Mathematical modeling of linear thermo-electromagnetoelastic materials

The partial differential equations of elasticity show that, when an elastic structure is subjected to a system of external loads, it undergoes a passive deformation, without being able to control its strain state. In the case of the so-called smart structures, the strain state is constantly under control with the help of sensors and actuators, usually made of piezoelectric and piezomagnetic materials, which are integrated within the structure- for this reason, their conception and use have undergone a major development over the past few years.

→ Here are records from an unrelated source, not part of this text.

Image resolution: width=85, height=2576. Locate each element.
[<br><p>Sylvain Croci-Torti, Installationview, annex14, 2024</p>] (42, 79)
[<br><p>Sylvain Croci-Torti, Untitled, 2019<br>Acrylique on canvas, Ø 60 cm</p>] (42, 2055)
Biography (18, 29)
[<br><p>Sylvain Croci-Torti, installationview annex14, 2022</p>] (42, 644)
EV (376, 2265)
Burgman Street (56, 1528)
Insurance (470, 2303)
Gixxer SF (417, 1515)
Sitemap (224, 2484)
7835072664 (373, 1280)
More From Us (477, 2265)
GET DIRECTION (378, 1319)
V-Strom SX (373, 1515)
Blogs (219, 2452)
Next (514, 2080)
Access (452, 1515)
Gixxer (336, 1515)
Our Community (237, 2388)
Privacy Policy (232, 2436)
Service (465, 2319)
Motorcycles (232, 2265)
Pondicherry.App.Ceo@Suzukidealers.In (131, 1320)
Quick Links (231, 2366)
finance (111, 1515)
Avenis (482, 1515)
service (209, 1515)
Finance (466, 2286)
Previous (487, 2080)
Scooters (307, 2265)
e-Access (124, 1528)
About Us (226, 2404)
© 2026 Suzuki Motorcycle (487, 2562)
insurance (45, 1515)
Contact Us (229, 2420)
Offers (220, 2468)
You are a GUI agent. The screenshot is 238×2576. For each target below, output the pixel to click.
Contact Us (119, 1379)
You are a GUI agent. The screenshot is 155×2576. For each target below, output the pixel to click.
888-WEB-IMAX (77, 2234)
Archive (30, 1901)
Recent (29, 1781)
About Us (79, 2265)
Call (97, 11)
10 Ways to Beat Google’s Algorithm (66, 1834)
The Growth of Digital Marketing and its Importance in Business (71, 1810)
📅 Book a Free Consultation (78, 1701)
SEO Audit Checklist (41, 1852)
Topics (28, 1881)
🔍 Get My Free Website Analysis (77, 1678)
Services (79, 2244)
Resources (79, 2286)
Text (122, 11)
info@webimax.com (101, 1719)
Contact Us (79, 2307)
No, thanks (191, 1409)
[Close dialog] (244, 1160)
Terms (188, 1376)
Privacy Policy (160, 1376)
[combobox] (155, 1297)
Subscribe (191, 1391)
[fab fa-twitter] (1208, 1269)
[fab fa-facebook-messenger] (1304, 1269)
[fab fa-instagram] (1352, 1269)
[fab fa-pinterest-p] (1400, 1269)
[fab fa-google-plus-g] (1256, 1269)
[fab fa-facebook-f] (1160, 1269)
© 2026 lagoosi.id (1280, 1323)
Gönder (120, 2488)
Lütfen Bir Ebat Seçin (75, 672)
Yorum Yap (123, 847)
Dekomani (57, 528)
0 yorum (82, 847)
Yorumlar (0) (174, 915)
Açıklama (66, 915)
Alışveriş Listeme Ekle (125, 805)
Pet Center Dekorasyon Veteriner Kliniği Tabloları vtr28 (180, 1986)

The behavior of such structures, which we assume linear, is described mathematically by means of a mixed parabolic-hyperbolic system of evolution partial differential equations, namely, the 'classical' force balance equation for three-dimensional continua, Maxwell's equations and the linearized (with respect to temperature) energy balance equation. Existence and uniqueness of the solution to this system can be proven by virtue of a result of semigroup theory, i.e., a version of the Hille-Yosida theorem. Concerning the modeling part, I will try to give a physical insight into the phenomenologies involved in the problem and recall some elements of continuum thermomechanics; on the other hand, for the mathematical part, I will recall some basic elements of semigroup theory and provide a sketch of (part of) the proof regarding the existence and uniqueness of the solution to the system of PDE at hand. If time permits, I will also outline rapidly some further work that has been done so far, in particular, the nondimensionalization of the equations and its use to justify the quasi-static assumption on the electric and the magnetic fields. The presentation will not take into account technical details.